Die Ukraine kommt nicht zur Ruhe
Gefechte zwischen Regierungstruppen und Separatisten flammen immer wieder auf. Gleichzeitig löst eine Mordserie an Kommandeuren der Rebellen Spekulationen aus
Die Ostukraine bleibt ein Pulverfass. Seit zwei Jahren sollten eigentlich die Waffen schweigen. Gemäß dem Minsker Abkommen hätten Panzer und schwere Artillerie längst aus der Sicherheitszone ins Hinterland zurückgebracht werden müssen. Aber weder die ukrainischen Regierungstruppen noch die von Russland unterstützten Separatisten hielten sich an diese Auflage.
Deswegen kommt es immer wieder zu tödlichen Gefechten mit schweren Waffen. Die jüngste Eskalation spielte sich vergangene Woche um die kleine Industriestadt Awdijiwka wenige Kilometer nördlich von Donezk ab. Awdijiwka gehört zum von der Kiewer Regierung kontrollierten Gebiet – in der nahen Großstadt Donezk sitzt dagegen die Regierung der selbst ernannten „Volksrepublik“. Mindestens 35 Menschen kamen bei den Gefechten ums Leben.

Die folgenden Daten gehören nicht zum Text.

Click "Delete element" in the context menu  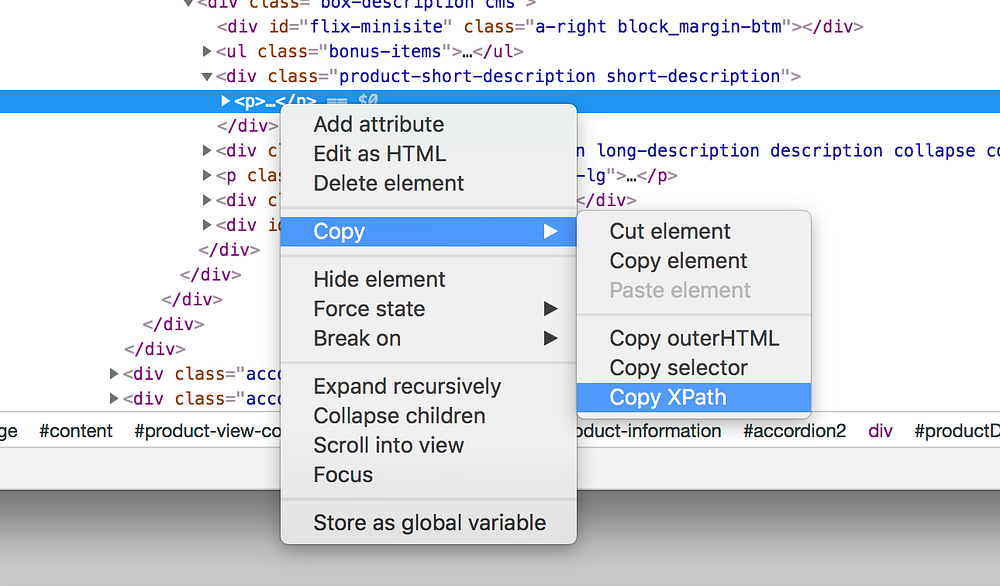tap(388, 183)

Immerhin hat eine am Wochenende vereinbarte Waffenruhe bisher gehalten.
Wie immer leidet vor allem die Zivilbevölkerung unter den Kämpfen. Sowohl in Awdijiwka als auch in Donezk wurden Wohngebäude von Granaten getroffen. In der Industriestadt Awdijiwka fielen Strom, Wasser und die Fernwärmeversor- gung aus – und dies bei Temperaturen von bis zu minus 18 Grad. Der größte Arbeitgeber am Ort, eine Kokerei, musste wegen Nachschubmangels stillgelegt werden. Reparaturtrupps, die Stromleitungen instandsetzen wollten, wurden beschossen und mussten sich zunächst zurückziehen. Die Zustände wurden unhaltbar, zahlreiche Bewohner wurden in Bussen weggebracht. Am Wochenende trafen dann Hilfslieferungen aus Kiew ein: Vor allem warme Kleidung und medizinische Hilfspakete waren gefragt. Einwohner, die in der Stadt geblieben waren, wurden aus Gulaschkanonen mit warmem Essen versorgt.
Doch Gewalt gibt es im Osten der Ukraine nicht nur in Form von Schießereien und Gefechten. Auch eine mysteriöse Mordserie, von der Kommandeure der Aufständischen betroffen sind, wirft Fragen auf. Gestern starb in Donezk ein Bataillons-Kommandeur der Separatisten, ein 36-jähriger Oberstleutnant, durch eine Explosion in seinem Büro. Am Samstag wurde in Luhansk einer der Militärkommandanten der dortigen „Volksrepublik“durch eine Bombe in seinem Geländewagen getötet. Ein weiterer Bataillons-Kommandeur der Donezker Separatisten war im Oktober im Fahrstuhl seines Wohnhauses durch eine Bombe ermordet worden. Schon zuvor waren mehrere Rebellenführer eines gewaltsamen Todes gestorben.
Über die Motive der Täter wird gerätselt. Drei Theorien sind im Umlauf. Erstens wird von den Separatisten üblicherweise der ukrainische Geheimdienst beschuldigt. Zweitens wird gemutmaßt, die teilweise als „Kriegshelden“gefeierten Kommandeure seien internen Machtkämpfen unter den Separatisten zum Opfer gefallen. Drittens gibt es eine Theorie, wonach Moskau daran interessiert sein könnte, diejenigen Personen zu beseitigen, die einer Umsetzung des Minsker Abkommens – und damit dem möglichen Ende der Sanktionen gegen Russland – im Wege stehen.
Dmitri Peskow, der Sprecher des russischen Präsidenten Wladimir Putin, sah sich gestern jedenfalls laut der Nachrichtenagentur zu der Erklärung veranlasst, der Kreml habe „absolut und eindeutig“nichts mit den Morden zu tun.